## About this exercise:
Scan the records for the string "will", then copy each line that has it.

(Beginning of Task input)

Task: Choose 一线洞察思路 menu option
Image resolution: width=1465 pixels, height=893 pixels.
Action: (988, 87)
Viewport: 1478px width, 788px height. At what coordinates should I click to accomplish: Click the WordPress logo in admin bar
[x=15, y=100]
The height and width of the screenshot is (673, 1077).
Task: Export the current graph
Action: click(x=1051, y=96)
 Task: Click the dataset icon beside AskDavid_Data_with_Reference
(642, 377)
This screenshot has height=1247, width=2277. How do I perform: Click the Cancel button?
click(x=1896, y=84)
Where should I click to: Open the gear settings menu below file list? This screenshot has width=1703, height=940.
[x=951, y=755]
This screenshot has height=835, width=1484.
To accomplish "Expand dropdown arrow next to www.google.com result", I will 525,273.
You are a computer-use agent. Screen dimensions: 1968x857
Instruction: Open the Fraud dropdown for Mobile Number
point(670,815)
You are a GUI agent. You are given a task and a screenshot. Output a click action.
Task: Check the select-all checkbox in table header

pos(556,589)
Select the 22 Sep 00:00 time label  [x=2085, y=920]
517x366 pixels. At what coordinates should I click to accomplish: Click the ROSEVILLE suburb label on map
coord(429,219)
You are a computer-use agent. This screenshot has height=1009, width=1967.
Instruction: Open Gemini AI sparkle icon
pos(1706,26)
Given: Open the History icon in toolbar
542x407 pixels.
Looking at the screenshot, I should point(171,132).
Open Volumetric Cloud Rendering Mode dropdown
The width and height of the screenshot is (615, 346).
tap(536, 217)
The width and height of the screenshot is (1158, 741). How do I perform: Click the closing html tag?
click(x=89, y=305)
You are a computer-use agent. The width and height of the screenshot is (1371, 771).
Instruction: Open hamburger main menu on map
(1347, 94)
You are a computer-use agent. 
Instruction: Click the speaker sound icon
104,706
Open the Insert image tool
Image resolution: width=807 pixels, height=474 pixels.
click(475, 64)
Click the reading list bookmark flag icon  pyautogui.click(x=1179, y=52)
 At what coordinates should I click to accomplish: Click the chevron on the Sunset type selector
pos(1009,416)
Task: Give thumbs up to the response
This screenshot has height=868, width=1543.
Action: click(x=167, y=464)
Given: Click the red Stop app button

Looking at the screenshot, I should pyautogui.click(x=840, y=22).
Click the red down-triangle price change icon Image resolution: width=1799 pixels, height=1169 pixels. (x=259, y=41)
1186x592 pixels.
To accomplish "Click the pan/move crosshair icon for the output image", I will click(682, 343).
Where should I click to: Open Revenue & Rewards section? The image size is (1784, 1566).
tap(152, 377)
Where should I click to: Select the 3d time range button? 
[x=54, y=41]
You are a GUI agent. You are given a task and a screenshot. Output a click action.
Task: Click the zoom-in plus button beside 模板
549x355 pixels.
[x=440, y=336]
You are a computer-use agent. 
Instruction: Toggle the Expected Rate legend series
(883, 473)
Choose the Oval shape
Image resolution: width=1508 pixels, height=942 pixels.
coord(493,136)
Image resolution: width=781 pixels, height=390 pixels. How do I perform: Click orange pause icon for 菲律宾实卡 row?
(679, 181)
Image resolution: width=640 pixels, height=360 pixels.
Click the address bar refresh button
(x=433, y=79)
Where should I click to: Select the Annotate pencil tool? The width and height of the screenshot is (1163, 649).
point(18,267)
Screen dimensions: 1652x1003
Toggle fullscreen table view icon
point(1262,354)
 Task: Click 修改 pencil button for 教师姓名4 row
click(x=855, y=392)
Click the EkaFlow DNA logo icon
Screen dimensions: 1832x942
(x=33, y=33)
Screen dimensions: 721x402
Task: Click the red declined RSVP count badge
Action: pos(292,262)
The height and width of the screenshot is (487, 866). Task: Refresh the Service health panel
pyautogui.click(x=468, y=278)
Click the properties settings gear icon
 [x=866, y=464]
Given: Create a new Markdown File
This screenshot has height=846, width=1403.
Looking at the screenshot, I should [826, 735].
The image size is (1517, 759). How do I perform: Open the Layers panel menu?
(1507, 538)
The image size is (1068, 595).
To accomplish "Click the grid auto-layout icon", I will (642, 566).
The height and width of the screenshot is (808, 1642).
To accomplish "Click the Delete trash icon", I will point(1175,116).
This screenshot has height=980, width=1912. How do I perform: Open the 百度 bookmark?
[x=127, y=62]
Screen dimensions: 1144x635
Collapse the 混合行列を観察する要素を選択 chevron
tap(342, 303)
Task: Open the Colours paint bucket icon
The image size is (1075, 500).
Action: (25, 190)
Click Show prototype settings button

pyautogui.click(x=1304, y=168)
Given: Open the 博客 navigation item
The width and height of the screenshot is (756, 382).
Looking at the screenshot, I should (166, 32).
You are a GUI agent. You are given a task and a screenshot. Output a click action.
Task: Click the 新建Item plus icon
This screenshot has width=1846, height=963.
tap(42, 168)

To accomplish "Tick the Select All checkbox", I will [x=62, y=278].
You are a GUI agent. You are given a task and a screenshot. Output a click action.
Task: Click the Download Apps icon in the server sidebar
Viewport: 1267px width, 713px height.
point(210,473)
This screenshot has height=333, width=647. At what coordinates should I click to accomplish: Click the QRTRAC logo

(End of Task input)

## Answer to this problem:
To accomplish "Expand dropdown arrow next to www.google.com result", I will 525,273.
To accomplish "Click the pan/move crosshair icon for the output image", I will click(682, 343).
To accomplish "Click the grid auto-layout icon", I will (642, 566).
To accomplish "Click the Delete trash icon", I will point(1175,116).
To accomplish "Tick the Select All checkbox", I will [x=62, y=278].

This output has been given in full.